Dakar reste un problème entier pour Benno comment comptez-vous vous y prendre ?
 
Dakar est une localité incontournable pour les élections à venir : d’abord c’est la capitale, ensuite c’est le premier département et forcément nous avons de nombreux défis à relever : celui de gagner toutes les 19 communes du département. Nous devons faire le maximum en étant mobilisés, régler nos contradictions au sein de Dakar, parce que nous en avons, avoir des convergences de vue sur ce que nous voulons faire et ou nous voulons aller, comment nous devons y aller.
 
Vous avez été candidate à la mairie de Sicap Liberté en 2014 sous la bannière de votre propre parti, maintenant que vous êtes de l'Apr, nourrissez-vous toujours les mêmes ambitions pour votre commune ?
 
A cette époque, je pouvais me permettre de donner toutes mes positions mais aujourd’hui, je suis dans l'Apr qui est au niveau da la coalition Benno Bokk Yakaar.
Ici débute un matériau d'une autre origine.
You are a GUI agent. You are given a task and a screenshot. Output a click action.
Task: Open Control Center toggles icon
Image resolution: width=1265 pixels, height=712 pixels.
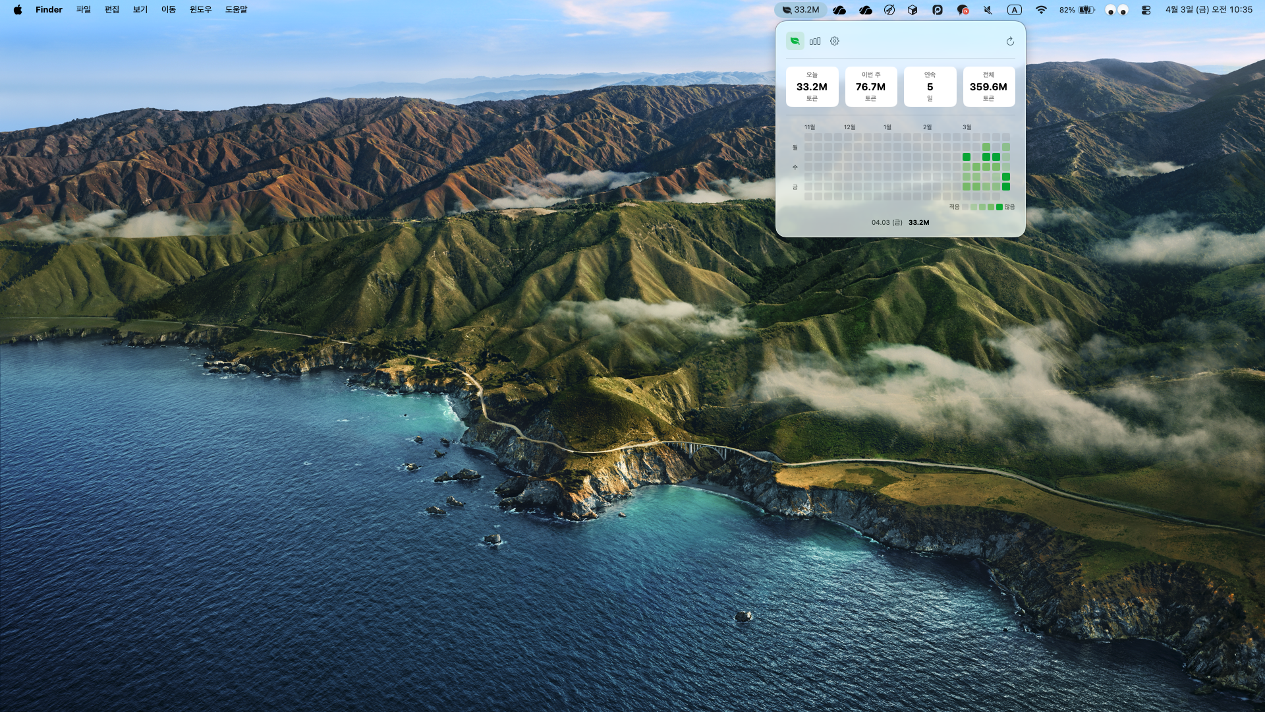tap(1146, 10)

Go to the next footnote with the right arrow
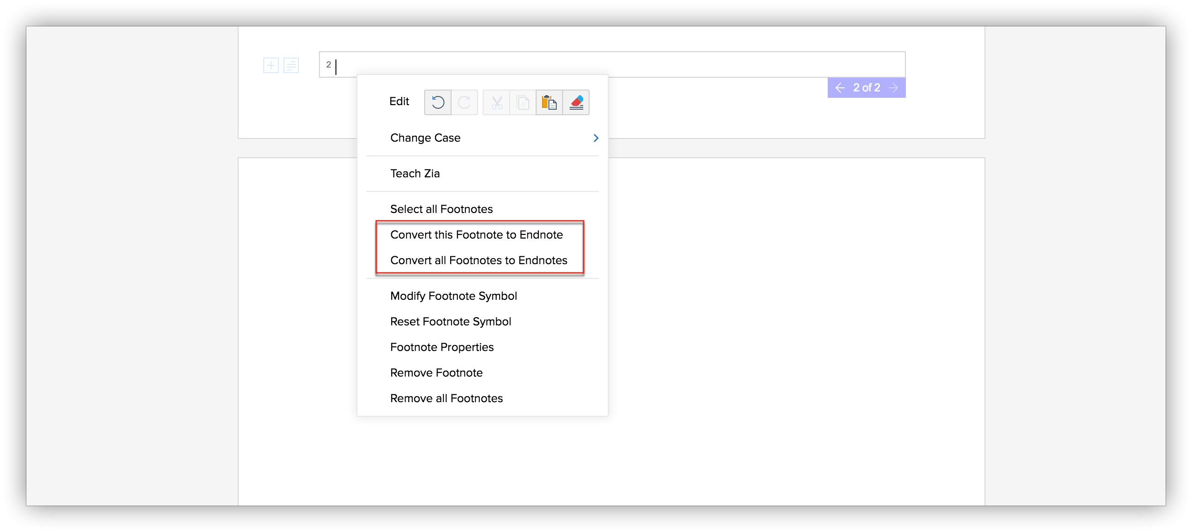[x=894, y=87]
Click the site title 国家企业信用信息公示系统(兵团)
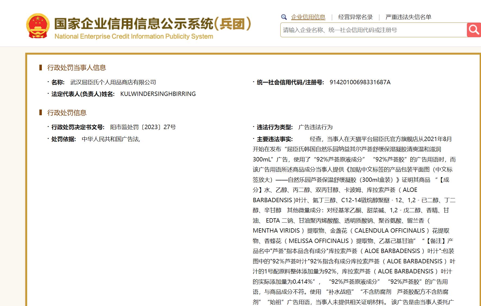This screenshot has width=481, height=306. coord(153,24)
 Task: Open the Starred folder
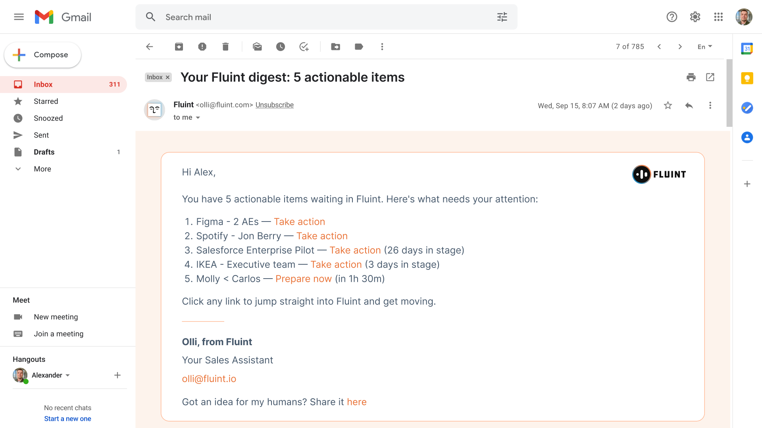(46, 101)
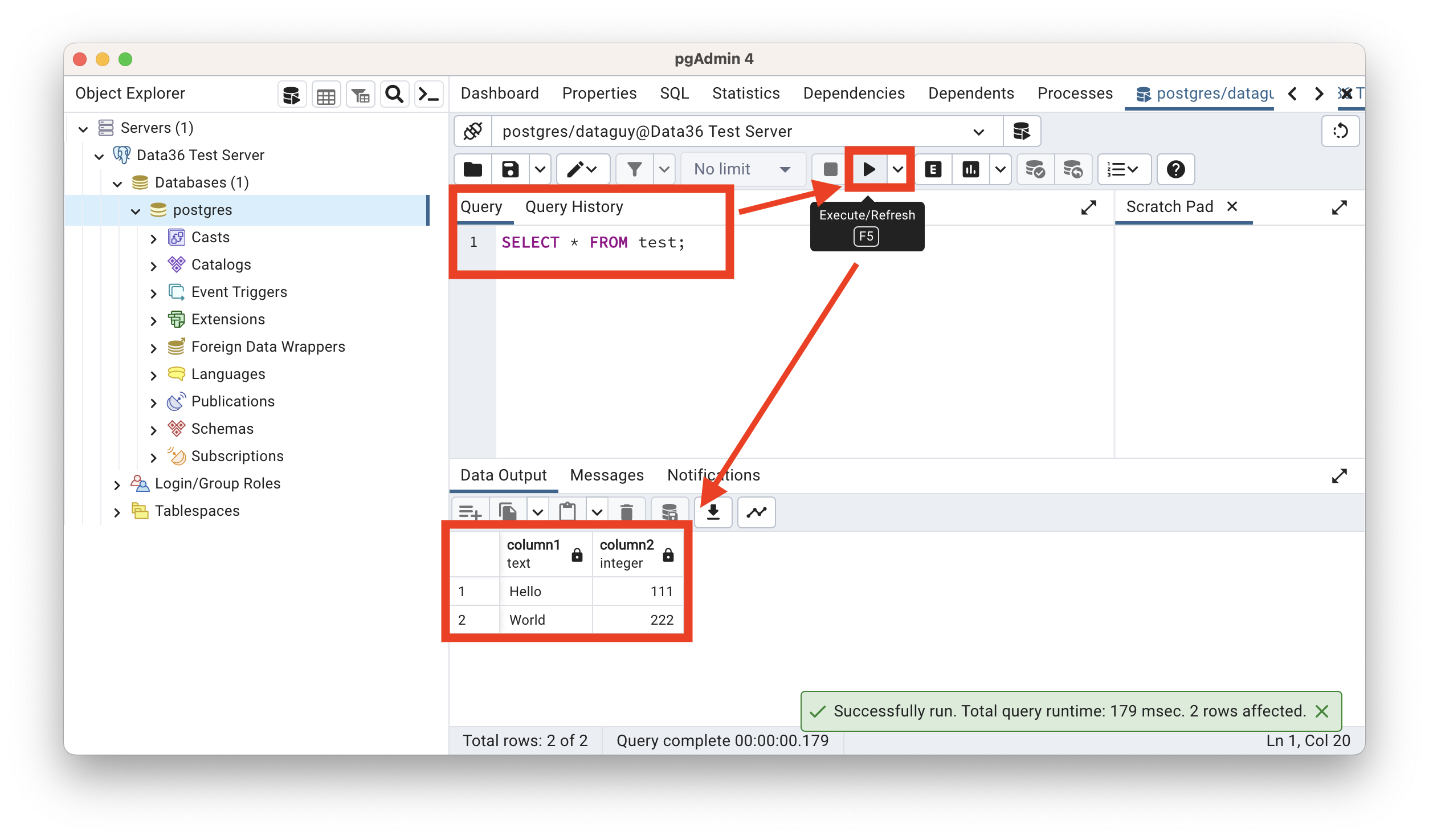Viewport: 1429px width, 839px height.
Task: Expand the Schemas tree node
Action: [x=153, y=430]
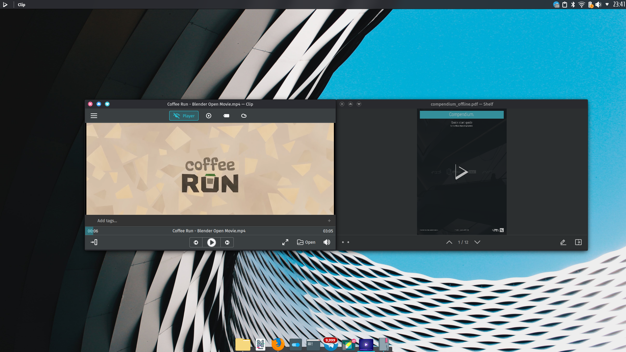Skip to the next track
This screenshot has width=626, height=352.
pos(227,242)
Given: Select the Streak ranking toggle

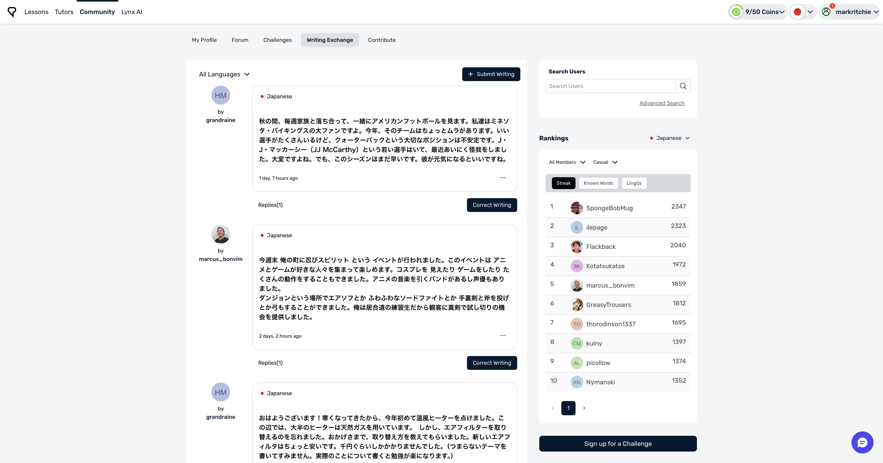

Donc nous attendrons de voir quelle sera la décision de la conférence des leaders, mais déjà en notre sein, au niveau de la commune, nous avons un Benno Bokk Yakaar fort coordonné par le maire de la coalition Santi Sène Agne avec qui nous nous retrouvons régulièrement. Pour le moment, il n’y a aucune difficulté majeure. Mais comme je l’ai indiqué, nous sommes en politique et il y a toujours des frustrations.
 
Quels rapports entretenez-vous avec vos camarades de parti ?
 
Je suis un militant engagé et mon militantisme dépasse des individualités ou des personnes. Je me suis engagé pour un principe, pour la République et j’ai choisi comme leader le Président Macky Sall. Il n’y a pas de demi-mesure dans ce que je fais et tout ce que cela demande comme  comportement, action, dépassement, je le fais. Quand je suis en politique, je ne vois pas de visages. Je ne dissocie pas l’engagement politique de mon patriotisme.